Ok, I was just wondering because Im considering doing a locomotive and I thought a conversion would be easier. I see that I was wrong.
Locos are complicated, steam ones especially so. The forum is littered with people who started then found the learning curve too steep so gave up.
Generally speaking its better to create a scenery object first, then an item of rolling stock then a loco or even start by reskinning some one else's work, just be careful about permissions.
There are a series of tutorials here:
http://en.wikibooks.org/wiki/Trainz/Tutorial_for_Blender#Newcomers_start_here that start you off in Blender 2.49b and takes you through creating a house, then making it into a rolling stock item. Blender 2.49b is still available from Blender.org.
For some of the more advanced techniques Paul Hobbs has tutorial that takes you through creating a UK steam loco but I still suggest you do the house one first unless you have a background in 3D software.
It took me a couple of years to create the 1922 coaches on TPR, and even then I had a lot of help on parts of it. Realistically if its a detailed model you are thinking of creating it will take time to make. Even today I avoid anything to do with script writing. If you want good performance then you have to watch the polys especially for curves. Textures are a problem, typically I'd look at someone else's loco and see how they have done it. Try to keep the number of textures down to a minimum.

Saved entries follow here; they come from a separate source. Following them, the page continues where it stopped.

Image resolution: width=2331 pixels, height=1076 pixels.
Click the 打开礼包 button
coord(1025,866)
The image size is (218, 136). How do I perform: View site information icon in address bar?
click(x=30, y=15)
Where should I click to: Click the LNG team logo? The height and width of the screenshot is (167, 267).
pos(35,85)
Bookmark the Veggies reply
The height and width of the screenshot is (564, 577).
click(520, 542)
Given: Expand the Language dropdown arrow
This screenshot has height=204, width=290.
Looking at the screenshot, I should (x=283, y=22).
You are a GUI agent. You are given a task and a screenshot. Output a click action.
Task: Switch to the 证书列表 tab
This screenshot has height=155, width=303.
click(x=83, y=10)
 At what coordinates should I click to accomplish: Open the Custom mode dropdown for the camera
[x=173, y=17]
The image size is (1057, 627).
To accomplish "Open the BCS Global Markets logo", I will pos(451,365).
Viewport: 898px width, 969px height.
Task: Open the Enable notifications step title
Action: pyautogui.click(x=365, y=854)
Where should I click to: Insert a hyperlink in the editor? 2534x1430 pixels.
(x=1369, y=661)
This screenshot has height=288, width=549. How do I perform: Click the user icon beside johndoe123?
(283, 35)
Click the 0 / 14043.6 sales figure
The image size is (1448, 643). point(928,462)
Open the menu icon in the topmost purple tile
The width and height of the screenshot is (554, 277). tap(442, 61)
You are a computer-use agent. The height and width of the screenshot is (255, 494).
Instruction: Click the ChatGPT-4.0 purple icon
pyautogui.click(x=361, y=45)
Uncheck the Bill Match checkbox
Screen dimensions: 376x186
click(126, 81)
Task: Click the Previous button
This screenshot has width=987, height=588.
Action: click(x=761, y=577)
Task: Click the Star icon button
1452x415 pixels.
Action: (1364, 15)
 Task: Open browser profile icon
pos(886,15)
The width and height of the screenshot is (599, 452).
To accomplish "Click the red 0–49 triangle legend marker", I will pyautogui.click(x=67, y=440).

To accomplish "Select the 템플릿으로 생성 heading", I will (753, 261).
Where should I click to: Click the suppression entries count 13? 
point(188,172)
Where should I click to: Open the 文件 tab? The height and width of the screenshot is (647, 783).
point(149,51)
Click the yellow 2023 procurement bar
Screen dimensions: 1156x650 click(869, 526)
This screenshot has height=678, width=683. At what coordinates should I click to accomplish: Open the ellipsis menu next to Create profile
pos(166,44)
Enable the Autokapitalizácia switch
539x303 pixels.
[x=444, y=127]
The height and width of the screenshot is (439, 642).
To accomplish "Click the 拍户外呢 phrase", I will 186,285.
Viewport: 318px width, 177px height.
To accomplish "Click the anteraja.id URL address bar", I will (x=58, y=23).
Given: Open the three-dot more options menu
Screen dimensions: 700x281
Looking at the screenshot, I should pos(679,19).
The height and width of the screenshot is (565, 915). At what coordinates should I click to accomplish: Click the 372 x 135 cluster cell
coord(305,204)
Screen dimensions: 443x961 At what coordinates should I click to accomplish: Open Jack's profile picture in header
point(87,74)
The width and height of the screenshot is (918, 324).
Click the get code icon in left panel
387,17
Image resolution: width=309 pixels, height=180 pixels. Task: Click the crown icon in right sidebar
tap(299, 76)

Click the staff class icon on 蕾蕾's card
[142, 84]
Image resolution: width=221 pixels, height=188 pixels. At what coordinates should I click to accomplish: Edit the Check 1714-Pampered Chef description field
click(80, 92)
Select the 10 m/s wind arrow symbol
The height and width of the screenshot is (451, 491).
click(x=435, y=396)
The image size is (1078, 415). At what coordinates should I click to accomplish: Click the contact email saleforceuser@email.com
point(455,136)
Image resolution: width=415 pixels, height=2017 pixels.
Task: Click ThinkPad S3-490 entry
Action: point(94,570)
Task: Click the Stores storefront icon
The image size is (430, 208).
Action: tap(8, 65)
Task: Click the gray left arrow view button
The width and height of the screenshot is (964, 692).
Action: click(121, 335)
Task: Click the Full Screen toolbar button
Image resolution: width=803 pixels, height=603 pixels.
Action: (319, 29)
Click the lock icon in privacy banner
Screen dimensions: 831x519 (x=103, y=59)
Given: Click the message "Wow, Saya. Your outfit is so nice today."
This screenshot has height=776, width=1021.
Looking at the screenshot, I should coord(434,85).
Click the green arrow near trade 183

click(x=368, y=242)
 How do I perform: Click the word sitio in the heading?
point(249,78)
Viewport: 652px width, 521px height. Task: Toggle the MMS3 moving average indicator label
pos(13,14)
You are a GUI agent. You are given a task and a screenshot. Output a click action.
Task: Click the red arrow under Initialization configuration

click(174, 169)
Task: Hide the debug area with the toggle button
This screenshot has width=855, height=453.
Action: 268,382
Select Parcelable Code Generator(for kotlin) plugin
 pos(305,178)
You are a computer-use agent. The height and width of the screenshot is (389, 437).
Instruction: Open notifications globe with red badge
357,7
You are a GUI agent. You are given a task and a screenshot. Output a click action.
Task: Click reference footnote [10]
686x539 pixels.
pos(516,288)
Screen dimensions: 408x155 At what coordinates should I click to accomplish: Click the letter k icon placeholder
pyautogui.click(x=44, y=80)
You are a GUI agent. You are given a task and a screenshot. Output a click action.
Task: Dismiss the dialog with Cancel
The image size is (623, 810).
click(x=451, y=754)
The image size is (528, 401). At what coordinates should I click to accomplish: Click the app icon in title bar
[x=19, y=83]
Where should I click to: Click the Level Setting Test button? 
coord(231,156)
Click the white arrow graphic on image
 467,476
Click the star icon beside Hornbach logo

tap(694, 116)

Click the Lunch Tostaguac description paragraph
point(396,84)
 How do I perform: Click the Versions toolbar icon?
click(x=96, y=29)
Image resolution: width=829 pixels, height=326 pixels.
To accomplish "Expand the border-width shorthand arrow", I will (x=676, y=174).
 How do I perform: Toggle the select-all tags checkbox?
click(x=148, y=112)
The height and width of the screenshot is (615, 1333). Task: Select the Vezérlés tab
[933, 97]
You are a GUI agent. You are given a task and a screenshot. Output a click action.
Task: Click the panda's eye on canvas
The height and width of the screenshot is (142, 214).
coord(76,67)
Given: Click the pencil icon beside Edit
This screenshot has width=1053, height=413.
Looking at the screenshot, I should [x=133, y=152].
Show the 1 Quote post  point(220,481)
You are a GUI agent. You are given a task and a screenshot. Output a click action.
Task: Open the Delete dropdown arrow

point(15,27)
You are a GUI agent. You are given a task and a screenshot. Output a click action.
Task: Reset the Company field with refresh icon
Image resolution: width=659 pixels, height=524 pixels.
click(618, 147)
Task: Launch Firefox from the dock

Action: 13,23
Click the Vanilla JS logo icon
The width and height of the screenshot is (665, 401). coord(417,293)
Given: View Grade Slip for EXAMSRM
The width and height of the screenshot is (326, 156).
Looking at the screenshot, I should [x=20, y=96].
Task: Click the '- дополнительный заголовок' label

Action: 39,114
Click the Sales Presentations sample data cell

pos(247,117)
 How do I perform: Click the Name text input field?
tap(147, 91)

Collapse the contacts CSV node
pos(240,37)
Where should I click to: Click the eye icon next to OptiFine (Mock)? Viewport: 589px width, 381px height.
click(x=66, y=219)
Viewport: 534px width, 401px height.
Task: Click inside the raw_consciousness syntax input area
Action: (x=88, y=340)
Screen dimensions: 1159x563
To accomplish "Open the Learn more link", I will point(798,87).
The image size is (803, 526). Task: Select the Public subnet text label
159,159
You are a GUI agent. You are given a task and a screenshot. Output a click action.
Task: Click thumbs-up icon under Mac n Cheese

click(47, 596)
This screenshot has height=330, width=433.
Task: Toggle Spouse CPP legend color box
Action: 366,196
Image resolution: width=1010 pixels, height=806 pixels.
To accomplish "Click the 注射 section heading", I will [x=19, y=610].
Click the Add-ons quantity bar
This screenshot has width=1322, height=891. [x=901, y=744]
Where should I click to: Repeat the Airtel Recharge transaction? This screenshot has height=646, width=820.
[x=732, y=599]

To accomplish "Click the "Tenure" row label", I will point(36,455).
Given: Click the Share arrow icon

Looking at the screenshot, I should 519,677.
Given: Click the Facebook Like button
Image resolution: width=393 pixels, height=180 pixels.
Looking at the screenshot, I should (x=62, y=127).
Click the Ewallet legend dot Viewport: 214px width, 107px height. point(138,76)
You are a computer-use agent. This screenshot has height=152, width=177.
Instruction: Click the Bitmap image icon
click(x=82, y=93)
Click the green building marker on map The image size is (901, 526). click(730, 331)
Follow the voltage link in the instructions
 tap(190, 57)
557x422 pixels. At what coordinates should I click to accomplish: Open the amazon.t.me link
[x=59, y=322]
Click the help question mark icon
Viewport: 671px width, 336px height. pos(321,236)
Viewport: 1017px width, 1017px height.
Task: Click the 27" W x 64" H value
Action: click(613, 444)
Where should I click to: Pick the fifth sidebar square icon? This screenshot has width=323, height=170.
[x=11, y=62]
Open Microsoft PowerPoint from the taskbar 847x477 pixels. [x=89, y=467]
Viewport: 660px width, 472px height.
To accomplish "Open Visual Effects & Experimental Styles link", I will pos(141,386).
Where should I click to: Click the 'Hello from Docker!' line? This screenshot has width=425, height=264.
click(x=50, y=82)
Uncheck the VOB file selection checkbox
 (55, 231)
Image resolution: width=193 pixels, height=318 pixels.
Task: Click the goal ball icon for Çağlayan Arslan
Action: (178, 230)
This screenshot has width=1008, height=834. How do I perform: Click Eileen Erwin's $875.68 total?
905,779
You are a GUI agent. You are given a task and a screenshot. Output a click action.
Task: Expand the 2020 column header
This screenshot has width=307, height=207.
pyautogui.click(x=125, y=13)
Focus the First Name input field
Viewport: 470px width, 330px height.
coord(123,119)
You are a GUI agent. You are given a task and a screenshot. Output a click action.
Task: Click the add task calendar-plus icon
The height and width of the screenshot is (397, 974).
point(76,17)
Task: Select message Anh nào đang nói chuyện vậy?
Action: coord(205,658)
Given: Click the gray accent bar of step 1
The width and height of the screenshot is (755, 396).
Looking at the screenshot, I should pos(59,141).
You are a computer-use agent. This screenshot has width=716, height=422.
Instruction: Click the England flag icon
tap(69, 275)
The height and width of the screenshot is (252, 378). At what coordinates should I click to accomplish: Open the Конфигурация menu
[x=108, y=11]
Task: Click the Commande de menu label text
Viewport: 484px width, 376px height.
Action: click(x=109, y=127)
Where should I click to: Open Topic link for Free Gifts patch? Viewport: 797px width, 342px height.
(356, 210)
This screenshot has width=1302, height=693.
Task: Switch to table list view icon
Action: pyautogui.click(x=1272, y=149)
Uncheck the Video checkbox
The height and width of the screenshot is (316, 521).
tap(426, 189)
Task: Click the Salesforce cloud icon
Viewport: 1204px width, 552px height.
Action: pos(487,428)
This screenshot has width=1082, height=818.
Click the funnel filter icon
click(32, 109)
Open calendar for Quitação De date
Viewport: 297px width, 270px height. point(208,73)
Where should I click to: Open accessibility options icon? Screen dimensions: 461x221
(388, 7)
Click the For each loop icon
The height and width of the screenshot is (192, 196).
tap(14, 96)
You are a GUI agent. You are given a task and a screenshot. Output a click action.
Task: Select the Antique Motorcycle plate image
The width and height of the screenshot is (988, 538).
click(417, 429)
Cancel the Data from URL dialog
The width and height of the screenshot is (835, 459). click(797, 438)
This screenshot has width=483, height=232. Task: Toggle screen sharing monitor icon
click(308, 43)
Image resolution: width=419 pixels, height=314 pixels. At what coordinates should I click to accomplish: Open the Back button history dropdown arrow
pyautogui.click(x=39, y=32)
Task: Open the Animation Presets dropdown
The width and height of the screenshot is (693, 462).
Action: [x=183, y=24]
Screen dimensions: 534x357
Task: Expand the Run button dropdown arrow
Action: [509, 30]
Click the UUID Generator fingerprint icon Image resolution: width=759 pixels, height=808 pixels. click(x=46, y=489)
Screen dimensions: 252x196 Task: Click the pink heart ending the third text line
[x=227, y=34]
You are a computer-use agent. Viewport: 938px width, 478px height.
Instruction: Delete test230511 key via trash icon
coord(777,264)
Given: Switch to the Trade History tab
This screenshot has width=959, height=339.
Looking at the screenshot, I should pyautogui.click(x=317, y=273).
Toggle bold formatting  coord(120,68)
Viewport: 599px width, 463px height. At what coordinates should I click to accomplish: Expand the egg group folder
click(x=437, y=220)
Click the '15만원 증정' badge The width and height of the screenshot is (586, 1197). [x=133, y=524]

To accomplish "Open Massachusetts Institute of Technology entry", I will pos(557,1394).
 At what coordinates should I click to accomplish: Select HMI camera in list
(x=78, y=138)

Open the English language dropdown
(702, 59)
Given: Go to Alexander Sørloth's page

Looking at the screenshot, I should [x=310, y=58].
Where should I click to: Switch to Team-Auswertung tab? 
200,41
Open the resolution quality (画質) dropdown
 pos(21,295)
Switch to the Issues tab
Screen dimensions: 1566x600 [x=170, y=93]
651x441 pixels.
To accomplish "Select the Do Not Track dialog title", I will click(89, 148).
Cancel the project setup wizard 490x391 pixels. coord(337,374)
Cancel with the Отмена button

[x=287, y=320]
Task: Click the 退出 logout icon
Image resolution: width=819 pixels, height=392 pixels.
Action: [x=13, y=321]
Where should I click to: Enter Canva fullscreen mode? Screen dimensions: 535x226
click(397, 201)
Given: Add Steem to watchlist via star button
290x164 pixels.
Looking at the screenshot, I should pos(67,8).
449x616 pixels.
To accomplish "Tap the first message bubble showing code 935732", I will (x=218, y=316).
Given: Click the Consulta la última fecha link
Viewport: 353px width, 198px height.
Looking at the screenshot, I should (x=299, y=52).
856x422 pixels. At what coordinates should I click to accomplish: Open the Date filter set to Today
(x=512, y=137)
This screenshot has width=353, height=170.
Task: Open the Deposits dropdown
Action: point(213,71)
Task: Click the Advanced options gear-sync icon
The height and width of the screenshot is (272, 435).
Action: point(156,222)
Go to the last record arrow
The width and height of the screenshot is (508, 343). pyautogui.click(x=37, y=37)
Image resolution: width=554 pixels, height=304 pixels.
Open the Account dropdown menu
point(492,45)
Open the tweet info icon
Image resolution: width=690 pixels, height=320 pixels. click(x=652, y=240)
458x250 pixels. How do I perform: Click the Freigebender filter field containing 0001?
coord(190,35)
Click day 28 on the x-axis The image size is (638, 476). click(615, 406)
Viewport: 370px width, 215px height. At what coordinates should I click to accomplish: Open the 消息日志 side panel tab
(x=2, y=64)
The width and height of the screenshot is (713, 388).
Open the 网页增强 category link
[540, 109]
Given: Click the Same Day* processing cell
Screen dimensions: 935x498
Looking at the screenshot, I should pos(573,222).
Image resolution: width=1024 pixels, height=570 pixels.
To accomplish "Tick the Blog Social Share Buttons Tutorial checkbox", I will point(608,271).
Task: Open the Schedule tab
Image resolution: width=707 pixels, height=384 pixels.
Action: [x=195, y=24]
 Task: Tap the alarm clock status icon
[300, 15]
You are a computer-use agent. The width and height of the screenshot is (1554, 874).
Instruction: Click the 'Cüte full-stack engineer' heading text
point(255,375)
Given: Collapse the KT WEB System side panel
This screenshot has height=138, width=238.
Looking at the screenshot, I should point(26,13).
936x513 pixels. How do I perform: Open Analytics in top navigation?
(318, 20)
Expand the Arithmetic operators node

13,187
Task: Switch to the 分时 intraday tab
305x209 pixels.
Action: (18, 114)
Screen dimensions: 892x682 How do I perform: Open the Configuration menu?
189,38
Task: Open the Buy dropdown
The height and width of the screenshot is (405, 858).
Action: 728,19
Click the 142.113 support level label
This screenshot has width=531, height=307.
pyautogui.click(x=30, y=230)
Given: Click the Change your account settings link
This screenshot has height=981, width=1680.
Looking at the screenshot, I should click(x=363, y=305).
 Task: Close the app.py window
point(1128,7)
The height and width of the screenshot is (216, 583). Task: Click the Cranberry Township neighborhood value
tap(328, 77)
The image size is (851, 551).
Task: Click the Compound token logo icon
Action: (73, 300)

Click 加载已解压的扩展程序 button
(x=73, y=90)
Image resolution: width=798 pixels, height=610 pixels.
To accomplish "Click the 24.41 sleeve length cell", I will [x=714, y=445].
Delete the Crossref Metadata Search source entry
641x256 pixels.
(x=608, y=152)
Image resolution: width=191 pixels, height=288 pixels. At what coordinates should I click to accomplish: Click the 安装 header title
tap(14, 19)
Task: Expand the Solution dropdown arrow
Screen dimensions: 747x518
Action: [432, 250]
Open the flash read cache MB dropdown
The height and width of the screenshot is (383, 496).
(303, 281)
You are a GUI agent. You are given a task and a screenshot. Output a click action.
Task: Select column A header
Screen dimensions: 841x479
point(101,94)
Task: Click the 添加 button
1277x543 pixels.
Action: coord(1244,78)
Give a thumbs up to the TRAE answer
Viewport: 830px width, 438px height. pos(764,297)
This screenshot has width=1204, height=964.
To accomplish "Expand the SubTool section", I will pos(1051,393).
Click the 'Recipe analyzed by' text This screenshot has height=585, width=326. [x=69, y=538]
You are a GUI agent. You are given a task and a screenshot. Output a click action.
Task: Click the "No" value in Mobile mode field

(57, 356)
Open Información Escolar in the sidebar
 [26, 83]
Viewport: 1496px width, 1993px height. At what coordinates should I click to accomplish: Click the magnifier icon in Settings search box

Avoid Sketchup, the models it creates have enormous poly counts, one loco I saw was around 170,000 polys. 30,000 is probably as high as it is is reasonable to go even with TS12.
Having said that there is lots of assistance available through the forum and there are some libraries of components available to help speed the process.
The number of people actually creating meshes rather than just reskinning is surprisingly low and there is always room for a few more.